(Saved entries)
━━━━━━

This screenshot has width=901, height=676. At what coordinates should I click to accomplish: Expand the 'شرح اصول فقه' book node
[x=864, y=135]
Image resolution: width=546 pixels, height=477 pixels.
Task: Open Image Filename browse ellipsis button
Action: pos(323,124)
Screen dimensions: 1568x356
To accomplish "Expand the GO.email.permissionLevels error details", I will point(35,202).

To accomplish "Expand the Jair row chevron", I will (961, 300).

━━━━━━

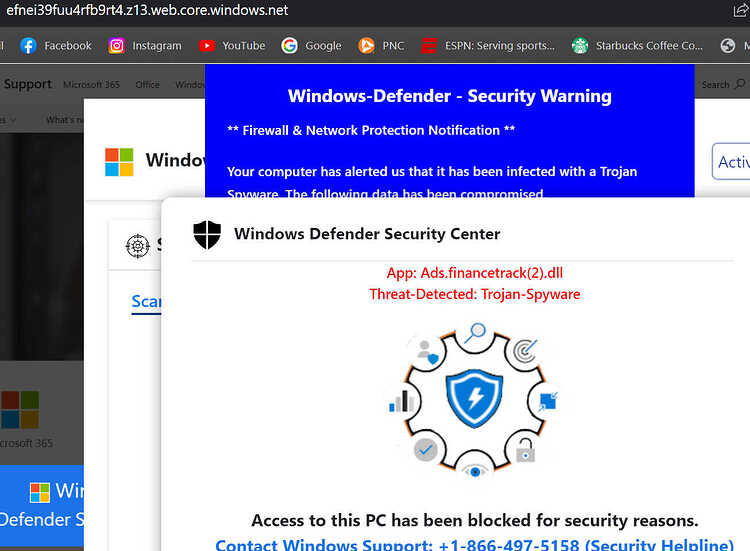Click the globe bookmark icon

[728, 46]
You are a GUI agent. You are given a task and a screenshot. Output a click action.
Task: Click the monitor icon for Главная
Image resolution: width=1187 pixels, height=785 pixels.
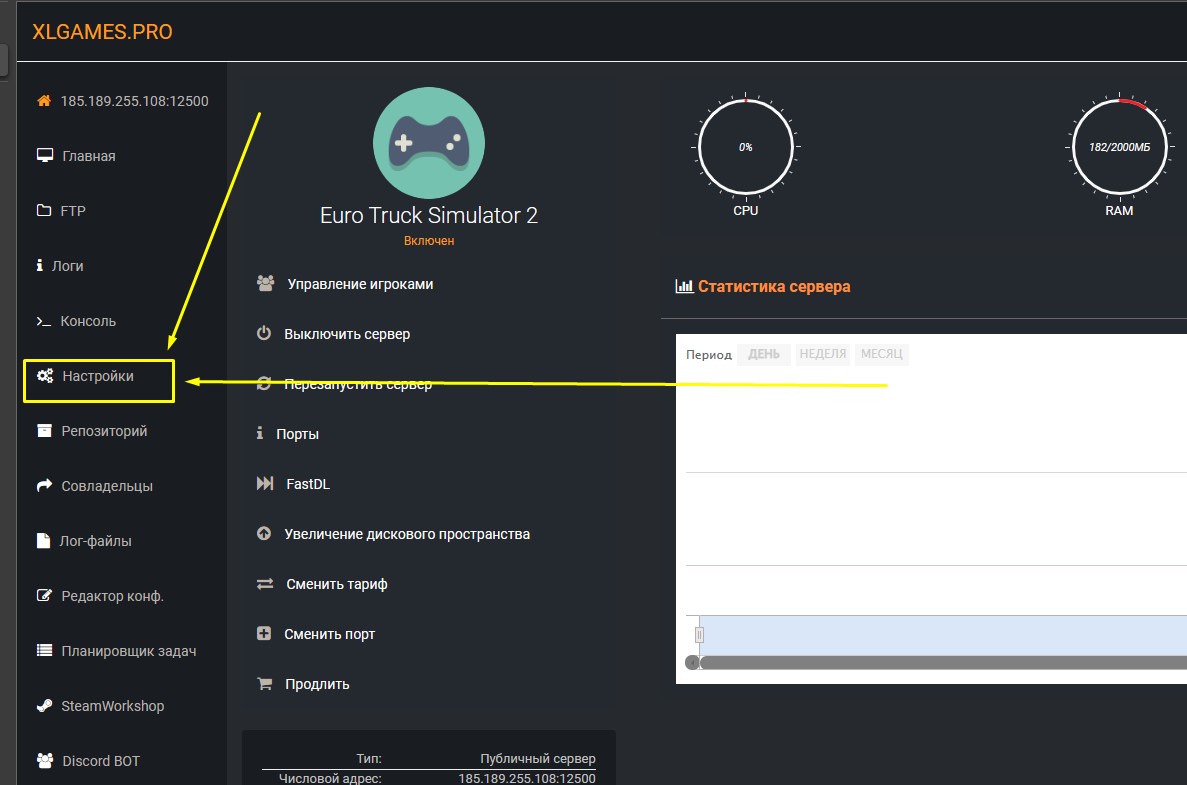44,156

━━━━━━

TASK: Using the entries above, repeat only the lines from the one containing "This screenshot has" through the one containing "Screen dimensions: 1568x356", end lines included.

EXPECTED ANSWER:
This screenshot has width=901, height=676. At what coordinates should I click to accomplish: Expand the 'شرح اصول فقه' book node
[x=864, y=135]
Image resolution: width=546 pixels, height=477 pixels.
Task: Open Image Filename browse ellipsis button
Action: pos(323,124)
Screen dimensions: 1568x356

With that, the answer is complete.